Traditionally, the hook load is measured so as to track the progress of the running of the casing string. One measurement of hook load is taken for each lowering cycle. This measurement is typically a steady state measurement performed ‘by eye’; that is, a human operator on the rig looks for a steady state in the hook load during the lowering of the casing string and records this as the hook load for that cycle. As the operator looks for a steady state during the lowering of the casing string, this measure of hook load may be used to calculate a measure of the dynamic friction (also known as kinetic friction) present between the casing string and the well bore. The measured hook-load value may be known in the art as the tripping-in weight.

A casing string (or other tubular member), being moved within a well bore may become stuck such that it can no longer be moved (either rotated or moved axially, up or down). Such situations, often known as ‘stuck casing’ or ‘stuck pipe’, are generally caused by excessive static friction along the well bore. One particular cause of a ‘stuck pipe’ is “differential sticking”, which is a situation where a tubular member is pressed against the side of a well bore so that it contacts the side of the well bore along a substantial length of the tubular member; however other causes of a stuck pipe are well bore collapse or some form of instability in the well bore.

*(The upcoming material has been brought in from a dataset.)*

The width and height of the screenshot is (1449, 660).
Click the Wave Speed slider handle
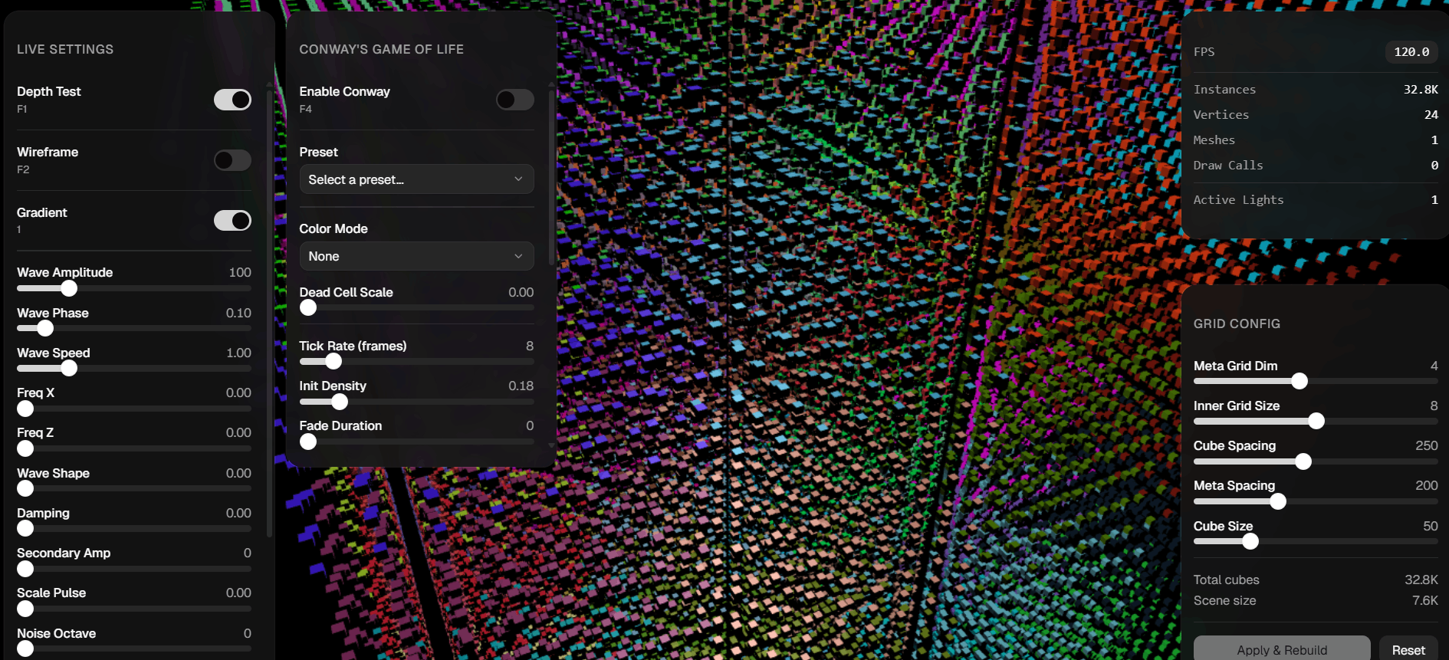69,368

A stuck pipe is one of the greatest problems involved with drilling a well bore, and can result in many days of lost productivity, result in losses to equipment (because the casing string or other tubular member cannot be recovered), and can reduce the output of a resultant well (due to narrower bore tubing having to be run down the stuck tubing).

As is known, static friction is the measure of friction between two surfaces that are stationary with relation to one another. By contrast, dynamic friction is a measure of the friction between two surfaces which are moving relative to each other. The causes of static and dynamic friction within a well bore are different, and consequently, the magnitudes of the friction forces in each case are different, with static friction generally being the greater.

Therefore, it has been found that the measures of hook load, and therefore measures of dynamic friction as described above, are unable to identify the magnitude or nature of static friction in a well bore.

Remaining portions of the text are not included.